2. If you are a full-time employee, your employer should provide you with insurance
Most companies require employees work for set period before benefits can be provided. It usually takes 3-6 months in a probationary period before regularization, by which insurance is given. It is in any law in any states and government to mandate to every employer to provide employee benefits.
3. Your parents may still be able to cover you
Individuals under the age of 26 can still be listed under their parents’ coverage. They can still cover even a modest premium cost.
4. You can do it alone
If you are not insured under your parents’ plan or purchasing insurance under your employer is not an option, you have the choice to purchase your own insurance from trusted private companies. If you are buying online, just make sure you are dealing with a legitimate company as there are a lot of scammers operating in the net. If you are looking for a sound advice, you can ask from consulting companies. Westhill Insurance Consulting is one of the longest running catalysts in insurance consulting and the staff can definitely guide you in buying from the best.

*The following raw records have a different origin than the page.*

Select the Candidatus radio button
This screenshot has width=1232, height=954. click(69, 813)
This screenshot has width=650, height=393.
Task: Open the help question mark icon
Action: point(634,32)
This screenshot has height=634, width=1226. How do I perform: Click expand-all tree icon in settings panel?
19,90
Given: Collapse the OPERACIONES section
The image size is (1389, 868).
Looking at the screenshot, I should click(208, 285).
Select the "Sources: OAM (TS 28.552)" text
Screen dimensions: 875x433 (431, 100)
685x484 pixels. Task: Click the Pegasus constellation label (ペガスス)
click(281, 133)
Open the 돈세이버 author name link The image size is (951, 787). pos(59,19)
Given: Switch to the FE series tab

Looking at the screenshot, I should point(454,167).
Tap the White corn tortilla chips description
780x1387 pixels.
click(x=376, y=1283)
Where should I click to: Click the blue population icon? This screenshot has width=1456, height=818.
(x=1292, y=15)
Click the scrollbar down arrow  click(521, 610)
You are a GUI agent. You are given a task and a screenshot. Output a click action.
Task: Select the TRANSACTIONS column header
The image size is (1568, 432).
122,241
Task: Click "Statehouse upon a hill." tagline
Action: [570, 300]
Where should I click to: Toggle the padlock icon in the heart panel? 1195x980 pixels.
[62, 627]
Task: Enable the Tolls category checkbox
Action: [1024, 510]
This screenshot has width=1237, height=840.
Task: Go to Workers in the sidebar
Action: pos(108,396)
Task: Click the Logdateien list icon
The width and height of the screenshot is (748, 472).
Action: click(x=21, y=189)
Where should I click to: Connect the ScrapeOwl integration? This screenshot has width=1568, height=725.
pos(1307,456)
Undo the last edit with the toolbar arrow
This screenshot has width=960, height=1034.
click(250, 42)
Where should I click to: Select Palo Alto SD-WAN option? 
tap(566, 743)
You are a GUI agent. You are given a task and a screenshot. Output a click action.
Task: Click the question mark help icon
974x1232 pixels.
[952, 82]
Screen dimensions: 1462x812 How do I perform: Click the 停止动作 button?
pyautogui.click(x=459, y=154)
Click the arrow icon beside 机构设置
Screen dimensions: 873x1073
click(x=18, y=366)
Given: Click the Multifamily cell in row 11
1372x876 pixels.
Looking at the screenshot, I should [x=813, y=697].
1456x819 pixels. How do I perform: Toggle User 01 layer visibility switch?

5. Know the Difference between HMO and PPO
Health Maintenance Organizations (HMO) and Preferred Provider Organization (PPO) are two different typed of health insurance. HMOs have lower premiums than PPO as its coverage is more limited. Doctors in HMO have to be in-network while in PPO, in-networks are more flexible and you have the option to see doctors outside of your coverage with extra coverage. Review the type you are insured into and make sure you know your coverage.